- **Exercise prompt**:
Each line that contains the string "yellow" counts once; report how many such lines appear in the data, as a number only.

Stored records

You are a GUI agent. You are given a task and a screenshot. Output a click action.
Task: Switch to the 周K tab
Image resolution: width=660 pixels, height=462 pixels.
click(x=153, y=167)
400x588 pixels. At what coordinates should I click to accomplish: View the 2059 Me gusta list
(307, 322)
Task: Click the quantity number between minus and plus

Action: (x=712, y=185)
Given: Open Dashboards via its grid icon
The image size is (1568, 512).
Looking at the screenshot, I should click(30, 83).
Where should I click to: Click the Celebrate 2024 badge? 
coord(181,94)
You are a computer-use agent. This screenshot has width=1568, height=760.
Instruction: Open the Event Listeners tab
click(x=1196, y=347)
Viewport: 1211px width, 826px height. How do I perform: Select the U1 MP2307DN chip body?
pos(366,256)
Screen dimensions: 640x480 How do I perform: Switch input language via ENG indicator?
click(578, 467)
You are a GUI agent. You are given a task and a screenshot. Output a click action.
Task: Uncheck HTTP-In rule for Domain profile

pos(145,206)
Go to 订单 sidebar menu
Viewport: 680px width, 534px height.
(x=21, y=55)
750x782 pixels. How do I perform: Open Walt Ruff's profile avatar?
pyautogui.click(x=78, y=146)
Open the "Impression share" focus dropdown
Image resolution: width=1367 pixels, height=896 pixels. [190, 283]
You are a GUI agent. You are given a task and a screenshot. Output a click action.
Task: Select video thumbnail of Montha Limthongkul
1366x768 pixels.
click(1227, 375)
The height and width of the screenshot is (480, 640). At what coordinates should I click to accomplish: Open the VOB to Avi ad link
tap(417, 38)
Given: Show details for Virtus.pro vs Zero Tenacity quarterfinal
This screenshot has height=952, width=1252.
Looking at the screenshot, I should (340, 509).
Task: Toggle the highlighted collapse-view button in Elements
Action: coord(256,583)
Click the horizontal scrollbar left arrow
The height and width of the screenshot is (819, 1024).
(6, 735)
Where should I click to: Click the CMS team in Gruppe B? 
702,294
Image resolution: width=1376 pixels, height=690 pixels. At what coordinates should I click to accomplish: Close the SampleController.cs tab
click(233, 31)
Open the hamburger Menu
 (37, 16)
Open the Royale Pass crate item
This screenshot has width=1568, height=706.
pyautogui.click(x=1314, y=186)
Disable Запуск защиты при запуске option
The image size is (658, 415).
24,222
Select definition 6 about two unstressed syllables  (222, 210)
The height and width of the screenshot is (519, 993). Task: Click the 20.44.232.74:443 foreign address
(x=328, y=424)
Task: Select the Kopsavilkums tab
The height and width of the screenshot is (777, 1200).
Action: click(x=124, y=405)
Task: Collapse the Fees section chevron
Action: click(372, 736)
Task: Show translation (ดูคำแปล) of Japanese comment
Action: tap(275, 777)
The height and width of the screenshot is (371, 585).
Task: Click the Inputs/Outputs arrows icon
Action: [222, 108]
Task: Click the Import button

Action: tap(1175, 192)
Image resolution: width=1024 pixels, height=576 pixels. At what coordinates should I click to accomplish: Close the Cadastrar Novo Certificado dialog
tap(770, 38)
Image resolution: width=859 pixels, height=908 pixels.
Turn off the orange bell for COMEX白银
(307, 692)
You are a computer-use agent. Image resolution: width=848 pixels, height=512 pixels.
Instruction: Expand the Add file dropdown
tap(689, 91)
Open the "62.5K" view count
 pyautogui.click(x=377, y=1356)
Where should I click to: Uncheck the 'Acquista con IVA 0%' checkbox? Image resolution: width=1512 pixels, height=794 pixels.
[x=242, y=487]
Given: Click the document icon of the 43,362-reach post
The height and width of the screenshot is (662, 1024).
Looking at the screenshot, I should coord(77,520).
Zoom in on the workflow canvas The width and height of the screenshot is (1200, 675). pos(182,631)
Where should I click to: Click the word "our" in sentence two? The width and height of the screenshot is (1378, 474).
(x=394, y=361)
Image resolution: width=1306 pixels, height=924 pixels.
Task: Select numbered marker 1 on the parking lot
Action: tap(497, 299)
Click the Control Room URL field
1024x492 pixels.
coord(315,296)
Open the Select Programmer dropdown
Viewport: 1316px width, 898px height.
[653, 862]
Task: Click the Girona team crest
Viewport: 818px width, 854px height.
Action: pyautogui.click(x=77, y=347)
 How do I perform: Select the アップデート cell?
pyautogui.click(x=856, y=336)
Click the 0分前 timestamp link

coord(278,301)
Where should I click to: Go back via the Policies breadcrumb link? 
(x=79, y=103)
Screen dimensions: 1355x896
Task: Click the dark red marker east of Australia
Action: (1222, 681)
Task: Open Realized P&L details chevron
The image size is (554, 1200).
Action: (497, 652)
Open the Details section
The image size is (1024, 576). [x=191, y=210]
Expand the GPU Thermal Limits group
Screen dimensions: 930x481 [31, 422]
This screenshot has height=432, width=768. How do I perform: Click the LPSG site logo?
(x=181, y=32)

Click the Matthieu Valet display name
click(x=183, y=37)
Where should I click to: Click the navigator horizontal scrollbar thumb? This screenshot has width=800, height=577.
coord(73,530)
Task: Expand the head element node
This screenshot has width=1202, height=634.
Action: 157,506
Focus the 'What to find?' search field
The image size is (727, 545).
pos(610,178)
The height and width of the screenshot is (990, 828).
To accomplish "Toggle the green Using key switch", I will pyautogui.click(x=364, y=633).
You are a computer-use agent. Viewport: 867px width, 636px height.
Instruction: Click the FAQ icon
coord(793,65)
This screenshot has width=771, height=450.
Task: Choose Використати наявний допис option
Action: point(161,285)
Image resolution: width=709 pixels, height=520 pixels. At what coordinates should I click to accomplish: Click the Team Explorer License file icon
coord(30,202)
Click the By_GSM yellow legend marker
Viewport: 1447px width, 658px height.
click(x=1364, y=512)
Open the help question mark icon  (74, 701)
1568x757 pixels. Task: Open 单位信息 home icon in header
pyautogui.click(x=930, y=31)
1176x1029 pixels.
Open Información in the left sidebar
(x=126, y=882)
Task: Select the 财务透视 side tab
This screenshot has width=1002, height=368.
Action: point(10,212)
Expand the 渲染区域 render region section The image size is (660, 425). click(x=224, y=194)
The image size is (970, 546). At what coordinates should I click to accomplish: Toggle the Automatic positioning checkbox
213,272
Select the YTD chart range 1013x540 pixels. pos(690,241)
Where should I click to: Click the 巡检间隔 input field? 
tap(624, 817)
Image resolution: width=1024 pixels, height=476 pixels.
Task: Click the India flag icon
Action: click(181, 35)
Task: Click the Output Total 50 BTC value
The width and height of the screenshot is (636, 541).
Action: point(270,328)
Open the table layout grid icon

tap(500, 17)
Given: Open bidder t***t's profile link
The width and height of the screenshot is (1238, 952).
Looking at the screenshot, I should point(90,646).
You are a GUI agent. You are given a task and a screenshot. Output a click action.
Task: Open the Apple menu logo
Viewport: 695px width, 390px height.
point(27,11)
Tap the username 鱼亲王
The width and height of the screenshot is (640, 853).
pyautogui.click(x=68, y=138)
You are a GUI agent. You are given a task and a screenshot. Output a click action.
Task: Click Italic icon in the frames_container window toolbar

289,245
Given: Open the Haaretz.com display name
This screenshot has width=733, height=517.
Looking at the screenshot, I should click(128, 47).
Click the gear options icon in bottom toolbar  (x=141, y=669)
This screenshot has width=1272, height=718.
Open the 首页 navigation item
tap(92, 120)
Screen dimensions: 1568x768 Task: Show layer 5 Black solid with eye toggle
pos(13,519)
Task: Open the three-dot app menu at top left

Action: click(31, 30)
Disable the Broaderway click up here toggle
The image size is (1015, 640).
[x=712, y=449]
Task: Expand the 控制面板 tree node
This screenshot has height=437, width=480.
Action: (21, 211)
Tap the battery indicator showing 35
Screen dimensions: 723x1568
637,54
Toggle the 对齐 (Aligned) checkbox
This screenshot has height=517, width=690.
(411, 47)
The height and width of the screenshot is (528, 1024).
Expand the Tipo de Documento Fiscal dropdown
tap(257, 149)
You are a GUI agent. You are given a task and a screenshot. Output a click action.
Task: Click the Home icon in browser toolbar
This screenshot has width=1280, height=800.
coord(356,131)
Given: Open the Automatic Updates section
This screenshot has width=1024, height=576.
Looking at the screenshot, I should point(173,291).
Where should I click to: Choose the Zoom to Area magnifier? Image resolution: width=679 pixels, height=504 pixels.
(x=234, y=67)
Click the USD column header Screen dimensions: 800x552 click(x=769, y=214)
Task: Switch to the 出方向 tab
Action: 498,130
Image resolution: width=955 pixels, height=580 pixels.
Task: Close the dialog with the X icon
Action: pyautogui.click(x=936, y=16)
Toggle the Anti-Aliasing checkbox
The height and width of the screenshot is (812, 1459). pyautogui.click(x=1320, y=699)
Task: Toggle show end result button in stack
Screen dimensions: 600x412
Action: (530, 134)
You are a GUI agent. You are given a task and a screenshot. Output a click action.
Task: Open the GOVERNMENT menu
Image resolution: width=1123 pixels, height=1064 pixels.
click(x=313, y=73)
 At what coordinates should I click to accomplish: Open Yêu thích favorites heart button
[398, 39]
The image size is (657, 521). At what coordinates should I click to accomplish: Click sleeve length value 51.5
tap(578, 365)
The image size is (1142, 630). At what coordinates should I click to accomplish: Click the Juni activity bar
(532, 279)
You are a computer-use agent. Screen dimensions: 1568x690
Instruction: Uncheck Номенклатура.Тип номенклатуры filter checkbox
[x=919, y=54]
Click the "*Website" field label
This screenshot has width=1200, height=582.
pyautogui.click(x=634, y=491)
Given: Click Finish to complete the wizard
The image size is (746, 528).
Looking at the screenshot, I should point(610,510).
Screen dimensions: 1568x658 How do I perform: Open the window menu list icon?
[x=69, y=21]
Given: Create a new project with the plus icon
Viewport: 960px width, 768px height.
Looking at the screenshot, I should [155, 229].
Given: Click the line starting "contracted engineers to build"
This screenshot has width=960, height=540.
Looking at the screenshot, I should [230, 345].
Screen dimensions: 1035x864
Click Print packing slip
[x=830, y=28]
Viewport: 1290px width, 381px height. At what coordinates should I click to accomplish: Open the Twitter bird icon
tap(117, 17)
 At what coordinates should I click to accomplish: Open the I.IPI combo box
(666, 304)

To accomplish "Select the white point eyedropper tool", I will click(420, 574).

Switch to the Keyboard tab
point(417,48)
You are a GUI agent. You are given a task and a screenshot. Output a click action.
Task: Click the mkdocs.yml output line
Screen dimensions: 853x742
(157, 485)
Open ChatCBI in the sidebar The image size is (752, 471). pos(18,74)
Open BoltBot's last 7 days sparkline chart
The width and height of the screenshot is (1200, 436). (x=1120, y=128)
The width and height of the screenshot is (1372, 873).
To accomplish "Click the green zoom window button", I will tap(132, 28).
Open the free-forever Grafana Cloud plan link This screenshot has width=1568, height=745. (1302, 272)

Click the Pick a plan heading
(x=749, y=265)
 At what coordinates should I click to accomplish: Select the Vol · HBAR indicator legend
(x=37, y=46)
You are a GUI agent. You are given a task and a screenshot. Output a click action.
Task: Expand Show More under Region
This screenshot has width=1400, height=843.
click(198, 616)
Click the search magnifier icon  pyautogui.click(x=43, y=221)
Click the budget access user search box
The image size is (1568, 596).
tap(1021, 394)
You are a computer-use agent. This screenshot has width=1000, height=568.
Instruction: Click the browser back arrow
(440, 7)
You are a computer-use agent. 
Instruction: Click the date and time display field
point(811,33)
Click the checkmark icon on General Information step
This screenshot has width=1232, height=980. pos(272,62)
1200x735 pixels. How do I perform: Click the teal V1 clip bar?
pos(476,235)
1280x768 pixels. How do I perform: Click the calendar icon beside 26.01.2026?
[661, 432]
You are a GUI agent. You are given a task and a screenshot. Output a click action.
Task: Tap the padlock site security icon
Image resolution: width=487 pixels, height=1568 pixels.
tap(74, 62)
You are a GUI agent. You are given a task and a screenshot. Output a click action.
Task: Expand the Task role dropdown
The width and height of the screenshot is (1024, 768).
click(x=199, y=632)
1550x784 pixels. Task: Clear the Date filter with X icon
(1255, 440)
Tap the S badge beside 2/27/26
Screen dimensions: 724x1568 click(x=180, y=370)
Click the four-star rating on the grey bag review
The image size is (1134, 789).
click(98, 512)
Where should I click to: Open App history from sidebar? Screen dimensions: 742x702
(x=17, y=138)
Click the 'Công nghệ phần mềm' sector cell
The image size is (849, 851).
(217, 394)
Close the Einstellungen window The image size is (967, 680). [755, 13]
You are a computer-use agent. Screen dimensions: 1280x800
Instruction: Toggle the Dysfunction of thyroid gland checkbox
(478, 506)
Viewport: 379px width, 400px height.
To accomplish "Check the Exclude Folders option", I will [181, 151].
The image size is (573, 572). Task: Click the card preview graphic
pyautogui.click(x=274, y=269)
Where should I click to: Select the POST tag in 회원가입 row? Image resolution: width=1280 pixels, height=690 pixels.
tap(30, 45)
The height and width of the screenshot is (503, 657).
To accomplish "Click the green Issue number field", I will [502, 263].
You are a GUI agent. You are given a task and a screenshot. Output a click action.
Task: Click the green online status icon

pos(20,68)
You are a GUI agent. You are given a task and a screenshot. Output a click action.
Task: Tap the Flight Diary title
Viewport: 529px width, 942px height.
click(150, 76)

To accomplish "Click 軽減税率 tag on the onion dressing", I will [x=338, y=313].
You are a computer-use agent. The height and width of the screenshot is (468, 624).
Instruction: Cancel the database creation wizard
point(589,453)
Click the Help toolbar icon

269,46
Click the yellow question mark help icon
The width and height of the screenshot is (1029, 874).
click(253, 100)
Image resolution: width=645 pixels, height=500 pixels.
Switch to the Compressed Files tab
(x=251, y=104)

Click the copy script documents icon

- **Exercise result**:
2